-- Start of DATA ROWS --

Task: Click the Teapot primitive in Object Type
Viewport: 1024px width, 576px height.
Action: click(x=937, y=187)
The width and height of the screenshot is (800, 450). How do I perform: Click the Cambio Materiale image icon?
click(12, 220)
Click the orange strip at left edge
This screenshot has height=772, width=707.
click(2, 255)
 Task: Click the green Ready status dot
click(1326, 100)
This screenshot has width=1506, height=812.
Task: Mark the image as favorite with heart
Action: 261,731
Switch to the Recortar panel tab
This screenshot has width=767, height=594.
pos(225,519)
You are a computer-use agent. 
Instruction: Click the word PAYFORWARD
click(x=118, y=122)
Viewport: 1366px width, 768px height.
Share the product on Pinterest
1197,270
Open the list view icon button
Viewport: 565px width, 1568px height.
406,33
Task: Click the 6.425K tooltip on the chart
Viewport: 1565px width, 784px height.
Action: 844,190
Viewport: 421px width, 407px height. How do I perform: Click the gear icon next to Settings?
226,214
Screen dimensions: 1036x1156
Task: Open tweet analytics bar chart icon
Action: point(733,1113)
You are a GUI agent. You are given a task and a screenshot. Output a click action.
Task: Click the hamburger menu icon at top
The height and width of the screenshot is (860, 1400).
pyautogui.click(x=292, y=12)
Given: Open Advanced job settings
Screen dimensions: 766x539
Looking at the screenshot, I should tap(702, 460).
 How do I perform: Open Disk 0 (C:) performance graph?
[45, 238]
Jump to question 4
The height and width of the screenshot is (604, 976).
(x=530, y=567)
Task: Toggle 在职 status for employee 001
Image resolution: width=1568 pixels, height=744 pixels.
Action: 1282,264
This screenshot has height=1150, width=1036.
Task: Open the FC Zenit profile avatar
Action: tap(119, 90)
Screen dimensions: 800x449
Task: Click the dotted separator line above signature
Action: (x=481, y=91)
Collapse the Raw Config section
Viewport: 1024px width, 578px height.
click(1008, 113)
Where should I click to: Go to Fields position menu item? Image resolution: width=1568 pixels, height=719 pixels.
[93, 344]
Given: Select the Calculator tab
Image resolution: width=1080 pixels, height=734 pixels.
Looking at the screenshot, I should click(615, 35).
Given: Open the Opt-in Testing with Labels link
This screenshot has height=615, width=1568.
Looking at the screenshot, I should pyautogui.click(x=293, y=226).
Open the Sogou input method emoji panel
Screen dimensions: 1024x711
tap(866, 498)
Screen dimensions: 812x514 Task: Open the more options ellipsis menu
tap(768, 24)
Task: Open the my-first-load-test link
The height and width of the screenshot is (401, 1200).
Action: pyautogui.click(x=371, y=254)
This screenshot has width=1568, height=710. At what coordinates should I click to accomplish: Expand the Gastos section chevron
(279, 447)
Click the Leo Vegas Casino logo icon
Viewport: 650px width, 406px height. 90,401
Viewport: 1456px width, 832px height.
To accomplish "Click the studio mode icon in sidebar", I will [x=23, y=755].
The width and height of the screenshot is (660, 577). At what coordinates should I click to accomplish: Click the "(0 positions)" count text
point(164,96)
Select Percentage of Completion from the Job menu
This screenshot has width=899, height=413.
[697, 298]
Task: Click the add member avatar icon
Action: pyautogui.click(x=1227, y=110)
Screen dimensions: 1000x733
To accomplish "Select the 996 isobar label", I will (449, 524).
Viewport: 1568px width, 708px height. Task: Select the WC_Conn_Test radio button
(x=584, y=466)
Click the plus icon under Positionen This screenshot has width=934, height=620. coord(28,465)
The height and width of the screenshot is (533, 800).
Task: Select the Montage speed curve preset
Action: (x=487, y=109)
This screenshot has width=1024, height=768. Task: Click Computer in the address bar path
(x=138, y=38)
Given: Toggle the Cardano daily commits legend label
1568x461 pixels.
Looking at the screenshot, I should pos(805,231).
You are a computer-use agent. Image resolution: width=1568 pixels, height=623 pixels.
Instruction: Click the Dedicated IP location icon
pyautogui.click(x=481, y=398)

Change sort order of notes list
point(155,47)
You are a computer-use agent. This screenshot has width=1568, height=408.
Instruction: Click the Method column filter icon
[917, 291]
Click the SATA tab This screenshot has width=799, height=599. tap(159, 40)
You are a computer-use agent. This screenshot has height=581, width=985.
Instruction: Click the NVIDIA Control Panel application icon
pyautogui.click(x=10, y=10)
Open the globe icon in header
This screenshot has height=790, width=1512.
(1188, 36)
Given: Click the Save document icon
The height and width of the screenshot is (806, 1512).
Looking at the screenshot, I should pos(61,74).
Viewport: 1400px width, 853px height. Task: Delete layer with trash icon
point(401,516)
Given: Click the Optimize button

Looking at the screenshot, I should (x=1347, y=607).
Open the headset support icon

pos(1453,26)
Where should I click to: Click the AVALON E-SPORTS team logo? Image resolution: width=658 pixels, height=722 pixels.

-- End of DATA ROWS --

[EXERCISE] Switch every "Instruction" in the rows above to "Command", and reproduce all of the rows with nothing else changed.

[FULL OUTPUT]
Task: Click the Teapot primitive in Object Type
Viewport: 1024px width, 576px height.
Action: click(x=937, y=187)
The width and height of the screenshot is (800, 450). How do I perform: Click the Cambio Materiale image icon?
click(12, 220)
Click the orange strip at left edge
This screenshot has height=772, width=707.
click(2, 255)
 Task: Click the green Ready status dot
click(1326, 100)
This screenshot has width=1506, height=812.
Task: Mark the image as favorite with heart
Action: 261,731
Switch to the Recortar panel tab
This screenshot has width=767, height=594.
pos(225,519)
You are a computer-use agent. 
Command: Click the word PAYFORWARD
click(x=118, y=122)
Viewport: 1366px width, 768px height.
Share the product on Pinterest
1197,270
Open the list view icon button
Viewport: 565px width, 1568px height.
406,33
Task: Click the 6.425K tooltip on the chart
Viewport: 1565px width, 784px height.
Action: 844,190
Viewport: 421px width, 407px height. How do I perform: Click the gear icon next to Settings?
226,214
Screen dimensions: 1036x1156
Task: Open tweet analytics bar chart icon
Action: point(733,1113)
You are a GUI agent. You are given a task and a screenshot. Output a click action.
Task: Click the hamburger menu icon at top
The height and width of the screenshot is (860, 1400).
pyautogui.click(x=292, y=12)
Given: Open Advanced job settings
Screen dimensions: 766x539
Looking at the screenshot, I should tap(702, 460).
 How do I perform: Open Disk 0 (C:) performance graph?
[45, 238]
Jump to question 4
The height and width of the screenshot is (604, 976).
(x=530, y=567)
Task: Toggle 在职 status for employee 001
Image resolution: width=1568 pixels, height=744 pixels.
Action: 1282,264
This screenshot has height=1150, width=1036.
Task: Open the FC Zenit profile avatar
Action: tap(119, 90)
Screen dimensions: 800x449
Task: Click the dotted separator line above signature
Action: (x=481, y=91)
Collapse the Raw Config section
Viewport: 1024px width, 578px height.
click(1008, 113)
Where should I click to: Go to Fields position menu item? Image resolution: width=1568 pixels, height=719 pixels.
[93, 344]
Given: Select the Calculator tab
Image resolution: width=1080 pixels, height=734 pixels.
Looking at the screenshot, I should click(615, 35).
Given: Open the Opt-in Testing with Labels link
This screenshot has height=615, width=1568.
Looking at the screenshot, I should pyautogui.click(x=293, y=226).
Open the Sogou input method emoji panel
Screen dimensions: 1024x711
tap(866, 498)
Screen dimensions: 812x514 Task: Open the more options ellipsis menu
tap(768, 24)
Task: Open the my-first-load-test link
The height and width of the screenshot is (401, 1200).
Action: pyautogui.click(x=371, y=254)
This screenshot has width=1568, height=710. At what coordinates should I click to accomplish: Expand the Gastos section chevron
(279, 447)
Click the Leo Vegas Casino logo icon
Viewport: 650px width, 406px height. 90,401
Viewport: 1456px width, 832px height.
To accomplish "Click the studio mode icon in sidebar", I will [x=23, y=755].
The width and height of the screenshot is (660, 577). At what coordinates should I click to accomplish: Click the "(0 positions)" count text
point(164,96)
Select Percentage of Completion from the Job menu
This screenshot has width=899, height=413.
[697, 298]
Task: Click the add member avatar icon
Action: pyautogui.click(x=1227, y=110)
Screen dimensions: 1000x733
To accomplish "Select the 996 isobar label", I will (449, 524).
Viewport: 1568px width, 708px height. Task: Select the WC_Conn_Test radio button
(x=584, y=466)
Click the plus icon under Positionen This screenshot has width=934, height=620. coord(28,465)
The height and width of the screenshot is (533, 800).
Task: Select the Montage speed curve preset
Action: (x=487, y=109)
This screenshot has width=1024, height=768. Task: Click Computer in the address bar path
(x=138, y=38)
Given: Toggle the Cardano daily commits legend label
1568x461 pixels.
Looking at the screenshot, I should pos(805,231).
You are a computer-use agent. Image resolution: width=1568 pixels, height=623 pixels.
Command: Click the Dedicated IP location icon
pyautogui.click(x=481, y=398)

Change sort order of notes list
point(155,47)
You are a computer-use agent. This screenshot has width=1568, height=408.
Command: Click the Method column filter icon
[917, 291]
Click the SATA tab This screenshot has width=799, height=599. tap(159, 40)
You are a computer-use agent. This screenshot has height=581, width=985.
Command: Click the NVIDIA Control Panel application icon
pyautogui.click(x=10, y=10)
Open the globe icon in header
This screenshot has height=790, width=1512.
(1188, 36)
Given: Click the Save document icon
The height and width of the screenshot is (806, 1512).
Looking at the screenshot, I should pos(61,74).
Viewport: 1400px width, 853px height. Task: Delete layer with trash icon
point(401,516)
Given: Click the Optimize button

Looking at the screenshot, I should (x=1347, y=607).
Open the headset support icon

pos(1453,26)
Where should I click to: Click the AVALON E-SPORTS team logo? Image resolution: width=658 pixels, height=722 pixels.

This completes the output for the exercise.